§ **Task to complete**
Please copy out the data below, from the line containing "Click the help question mark icon" through the end, swapping "icon" for "button" and leaving everything else unchanged.

§ **Entries**
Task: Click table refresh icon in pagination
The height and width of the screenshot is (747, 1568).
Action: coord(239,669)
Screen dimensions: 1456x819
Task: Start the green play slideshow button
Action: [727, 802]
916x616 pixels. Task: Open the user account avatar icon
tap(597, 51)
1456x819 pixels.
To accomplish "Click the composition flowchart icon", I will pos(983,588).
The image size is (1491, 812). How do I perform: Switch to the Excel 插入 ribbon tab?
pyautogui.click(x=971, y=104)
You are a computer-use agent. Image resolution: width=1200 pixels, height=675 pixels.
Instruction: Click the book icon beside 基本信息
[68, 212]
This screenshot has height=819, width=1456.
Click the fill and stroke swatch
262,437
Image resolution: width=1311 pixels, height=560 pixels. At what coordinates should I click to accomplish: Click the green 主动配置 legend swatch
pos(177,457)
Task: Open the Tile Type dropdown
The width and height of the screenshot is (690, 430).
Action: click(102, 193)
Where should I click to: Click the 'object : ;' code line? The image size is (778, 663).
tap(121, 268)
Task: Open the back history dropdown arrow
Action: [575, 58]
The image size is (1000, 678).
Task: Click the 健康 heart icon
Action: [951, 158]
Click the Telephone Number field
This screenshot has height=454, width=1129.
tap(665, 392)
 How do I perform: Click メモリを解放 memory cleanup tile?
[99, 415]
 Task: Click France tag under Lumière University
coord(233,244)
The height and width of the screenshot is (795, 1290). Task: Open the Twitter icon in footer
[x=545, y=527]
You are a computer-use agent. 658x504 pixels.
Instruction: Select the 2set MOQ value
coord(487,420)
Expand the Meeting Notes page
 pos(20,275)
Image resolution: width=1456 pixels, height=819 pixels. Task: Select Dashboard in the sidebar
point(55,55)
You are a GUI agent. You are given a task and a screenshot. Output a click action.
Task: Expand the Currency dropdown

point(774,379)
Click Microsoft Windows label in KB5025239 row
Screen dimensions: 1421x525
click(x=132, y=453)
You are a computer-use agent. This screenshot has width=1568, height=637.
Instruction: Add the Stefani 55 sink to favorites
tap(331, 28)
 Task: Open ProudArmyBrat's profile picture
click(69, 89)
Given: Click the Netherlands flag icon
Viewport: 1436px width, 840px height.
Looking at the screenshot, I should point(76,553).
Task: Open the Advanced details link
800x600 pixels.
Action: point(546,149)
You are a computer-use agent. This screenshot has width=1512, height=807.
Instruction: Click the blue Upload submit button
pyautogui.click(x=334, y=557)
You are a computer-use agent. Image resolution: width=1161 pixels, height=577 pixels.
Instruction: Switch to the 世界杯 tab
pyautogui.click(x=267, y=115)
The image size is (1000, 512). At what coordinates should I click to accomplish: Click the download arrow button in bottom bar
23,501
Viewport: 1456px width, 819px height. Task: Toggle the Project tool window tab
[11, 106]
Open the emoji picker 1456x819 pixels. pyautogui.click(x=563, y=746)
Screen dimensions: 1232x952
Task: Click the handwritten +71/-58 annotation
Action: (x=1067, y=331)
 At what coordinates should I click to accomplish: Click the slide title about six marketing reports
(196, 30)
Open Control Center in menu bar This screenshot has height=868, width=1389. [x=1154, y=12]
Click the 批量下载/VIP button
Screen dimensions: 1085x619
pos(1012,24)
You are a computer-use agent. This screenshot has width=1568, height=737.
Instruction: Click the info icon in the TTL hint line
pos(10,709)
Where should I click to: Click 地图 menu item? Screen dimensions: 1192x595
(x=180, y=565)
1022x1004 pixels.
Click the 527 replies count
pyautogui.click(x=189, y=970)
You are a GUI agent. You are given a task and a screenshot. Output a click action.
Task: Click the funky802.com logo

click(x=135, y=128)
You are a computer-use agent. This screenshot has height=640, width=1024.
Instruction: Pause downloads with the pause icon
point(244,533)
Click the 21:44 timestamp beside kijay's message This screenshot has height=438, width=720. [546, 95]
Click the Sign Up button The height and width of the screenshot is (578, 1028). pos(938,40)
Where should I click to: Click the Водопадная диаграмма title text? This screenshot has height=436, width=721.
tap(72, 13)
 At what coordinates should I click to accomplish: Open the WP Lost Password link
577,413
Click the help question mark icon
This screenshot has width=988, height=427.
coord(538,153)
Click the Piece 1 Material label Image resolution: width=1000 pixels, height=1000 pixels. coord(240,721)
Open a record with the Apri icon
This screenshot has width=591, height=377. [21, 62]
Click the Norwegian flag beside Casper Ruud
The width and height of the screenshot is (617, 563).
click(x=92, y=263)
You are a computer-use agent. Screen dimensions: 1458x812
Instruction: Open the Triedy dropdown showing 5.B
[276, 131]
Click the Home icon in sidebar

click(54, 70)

§ **Answer in full**
Click the help question mark button
This screenshot has width=988, height=427.
coord(538,153)
Click the Piece 1 Material label Image resolution: width=1000 pixels, height=1000 pixels. coord(240,721)
Open a record with the Apri button
This screenshot has width=591, height=377. [21, 62]
Click the Norwegian flag beside Casper Ruud
The width and height of the screenshot is (617, 563).
click(x=92, y=263)
You are a computer-use agent. Screen dimensions: 1458x812
Instruction: Open the Triedy dropdown showing 5.B
[276, 131]
Click the Home button in sidebar

click(54, 70)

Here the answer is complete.